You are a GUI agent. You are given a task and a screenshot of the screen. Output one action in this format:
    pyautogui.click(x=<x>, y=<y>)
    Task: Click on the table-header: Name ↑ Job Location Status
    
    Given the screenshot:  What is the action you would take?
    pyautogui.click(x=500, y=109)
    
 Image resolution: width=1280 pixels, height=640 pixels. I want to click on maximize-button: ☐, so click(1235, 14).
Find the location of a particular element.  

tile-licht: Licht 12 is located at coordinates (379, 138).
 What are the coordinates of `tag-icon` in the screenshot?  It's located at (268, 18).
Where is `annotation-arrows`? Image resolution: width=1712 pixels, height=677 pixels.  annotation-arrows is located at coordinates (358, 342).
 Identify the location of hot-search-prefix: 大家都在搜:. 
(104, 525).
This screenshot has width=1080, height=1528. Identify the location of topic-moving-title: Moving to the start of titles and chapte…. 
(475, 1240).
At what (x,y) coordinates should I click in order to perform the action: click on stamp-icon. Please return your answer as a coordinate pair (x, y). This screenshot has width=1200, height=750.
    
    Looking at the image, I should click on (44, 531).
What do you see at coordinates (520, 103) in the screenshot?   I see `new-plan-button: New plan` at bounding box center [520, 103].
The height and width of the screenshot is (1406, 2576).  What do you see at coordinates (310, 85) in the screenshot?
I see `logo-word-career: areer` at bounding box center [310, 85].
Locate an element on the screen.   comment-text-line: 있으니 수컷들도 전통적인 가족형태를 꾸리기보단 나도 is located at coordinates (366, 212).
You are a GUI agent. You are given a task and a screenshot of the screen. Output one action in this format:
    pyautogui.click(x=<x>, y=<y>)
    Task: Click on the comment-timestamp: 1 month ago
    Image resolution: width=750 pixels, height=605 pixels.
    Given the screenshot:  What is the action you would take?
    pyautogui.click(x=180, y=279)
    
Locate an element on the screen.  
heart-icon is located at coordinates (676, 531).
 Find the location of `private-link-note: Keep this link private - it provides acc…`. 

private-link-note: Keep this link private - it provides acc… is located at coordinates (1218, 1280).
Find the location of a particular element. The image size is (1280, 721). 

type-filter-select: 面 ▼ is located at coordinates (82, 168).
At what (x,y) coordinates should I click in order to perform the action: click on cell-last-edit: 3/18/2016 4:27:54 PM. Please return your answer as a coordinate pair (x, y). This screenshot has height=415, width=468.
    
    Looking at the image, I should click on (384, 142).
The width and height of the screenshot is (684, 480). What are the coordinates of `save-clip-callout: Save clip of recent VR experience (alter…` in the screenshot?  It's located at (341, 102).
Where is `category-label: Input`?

------------------------------------------------

Rewrite the listing above, changing each occurrence of "GUI agent" to "screen agent" and leaving everything else untouched.

Task result ▸
You are a screen agent. You are given a task and a screenshot of the screen. Output one action in this format:
    pyautogui.click(x=<x>, y=<y>)
    Task: Click on the table-header: Name ↑ Job Location Status
    
    Given the screenshot:  What is the action you would take?
    pyautogui.click(x=500, y=109)
    
 Image resolution: width=1280 pixels, height=640 pixels. I want to click on maximize-button: ☐, so click(1235, 14).
Find the location of a particular element.  

tile-licht: Licht 12 is located at coordinates (379, 138).
 What are the coordinates of `tag-icon` in the screenshot?  It's located at (268, 18).
Where is `annotation-arrows`? Image resolution: width=1712 pixels, height=677 pixels.  annotation-arrows is located at coordinates (358, 342).
 Identify the location of hot-search-prefix: 大家都在搜:. 
(104, 525).
This screenshot has width=1080, height=1528. Identify the location of topic-moving-title: Moving to the start of titles and chapte…. 
(475, 1240).
At what (x,y) coordinates should I click in order to perform the action: click on stamp-icon. Please return your answer as a coordinate pair (x, y). This screenshot has width=1200, height=750.
    
    Looking at the image, I should click on (44, 531).
What do you see at coordinates (520, 103) in the screenshot?   I see `new-plan-button: New plan` at bounding box center [520, 103].
The height and width of the screenshot is (1406, 2576).  What do you see at coordinates (310, 85) in the screenshot?
I see `logo-word-career: areer` at bounding box center [310, 85].
Locate an element on the screen.   comment-text-line: 있으니 수컷들도 전통적인 가족형태를 꾸리기보단 나도 is located at coordinates (366, 212).
You are a screen agent. You are given a task and a screenshot of the screen. Output one action in this format:
    pyautogui.click(x=<x>, y=<y>)
    Task: Click on the comment-timestamp: 1 month ago
    Image resolution: width=750 pixels, height=605 pixels.
    Given the screenshot:  What is the action you would take?
    pyautogui.click(x=180, y=279)
    
Locate an element on the screen.  
heart-icon is located at coordinates (676, 531).
 Find the location of `private-link-note: Keep this link private - it provides acc…`. 

private-link-note: Keep this link private - it provides acc… is located at coordinates (1218, 1280).
Find the location of a particular element. The image size is (1280, 721). 

type-filter-select: 面 ▼ is located at coordinates (82, 168).
At what (x,y) coordinates should I click in order to perform the action: click on cell-last-edit: 3/18/2016 4:27:54 PM. Please return your answer as a coordinate pair (x, y). This screenshot has height=415, width=468.
    
    Looking at the image, I should click on (384, 142).
The width and height of the screenshot is (684, 480). What are the coordinates of `save-clip-callout: Save clip of recent VR experience (alter…` in the screenshot?  It's located at (341, 102).
Where is `category-label: Input`?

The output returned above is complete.